C'est en tous les cas la stratégie adoptée par Marion Maréchal, tête de liste Reconquête ! pour les élections européennes de juin, une échéance déterminante pour le parti d’Éric Zemmour.
Article rédigé par Renaud Dély
Radio France
Publié
Temps de lecture : 2 min
Marion Maréchal, vice-présidente exécutive de Reconquête !, le 6 novembre 2023. (THOMAS SAMSON / AFP)

Les élections européennes de juin sont un scrutin tellement capital pour Reconquête ! qu’il pourrait déterminer la survie même du mouvement d’extrême droite. Rappelons que lors des élections législatives de l’année dernière, les zemmouristes ont subi une raclée : ils n’ont obtenu aucun élu. Ils ont donc un besoin urgent de se refaire. 

Reconquête ! espère au moins sauver ses trois députés européens sortants, trois transfuges du RN qui avaient lâché Marine Le Pen lors de la présidentielle. Marion Maréchal doit donc franchir la barre des 5% des voix pour obtenir des élus. Pour l’heure, à six mois de l’échéance, les sondages lui laissent cet espoir. Mais sa stratégie semble assez audacieuse.

Une question de formulation plus que de fond

Pourquoi ? Parce que la petite-fille de Jean-Marie Le Pen reprend, en gros, le positionnement qui fut celui d’Éric Zemmour durant la campagne présidentielle : essayer de dépasser le Rassemblement national par sa droite. Pas simple, l’espace est plutôt étroit. Alors Marion Maréchal s’applique à peindre Jordan Bardella en candidat aseptisé, fade, creux, soucieux de plaire aux médias. Contrairement au président du RN, elle refuse de condamner l’action des groupuscules de l’extrême droite la plus radicale qui ont défilé ces derniers jours dans plusieurs villes pour réclamer vengeance après le meurtre du jeune Thomas à Crépol dans la Drôme. Et, de fait, légitime leurs slogans.
 
Mais sur le fond, il n’y a aucune différence, ce n’est qu’une question de ton et de mots. Par exemple, pour Marion Maréchal, le drame de Crépol est un "francocide", conséquence du "racisme anti-blanc". Pour Marine Le Pen, c’est le fruit d’une "razzia de milices armées" provoquée par "l’immigration incontrôlée". Cela veut dire la même chose.
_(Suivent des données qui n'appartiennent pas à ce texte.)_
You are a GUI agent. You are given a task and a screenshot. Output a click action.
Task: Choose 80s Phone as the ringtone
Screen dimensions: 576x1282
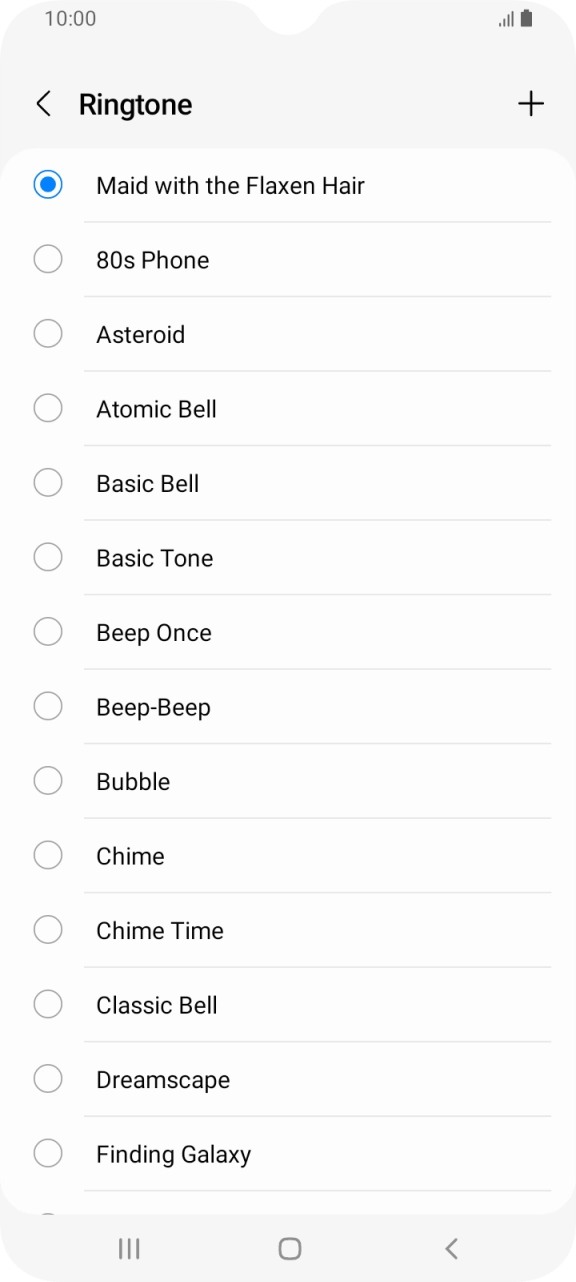[47, 259]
Mais le Rassemblement national use d’un discours xénophobe qui avance par allusion, par sous-entendus qui suffisent à conforter sa base électorale. Ce qui incite Reconquête ! à renchérir dans la provocation et la violence verbale. Au risque de se marginaliser. Le RN a un temps d’avance or, à l’extrême droite aussi, pour reprendre la rengaine de Jean-Marie Le Pen, l’électeur préfère souvent l’original à la copie. Surtout quand l’original vise la pole-position aux européennes de juin, une perspective qui pourrait générer dans la dernière ligne droite de la campagne un phénomène de vote utile, fatal au score de Marion Maréchal.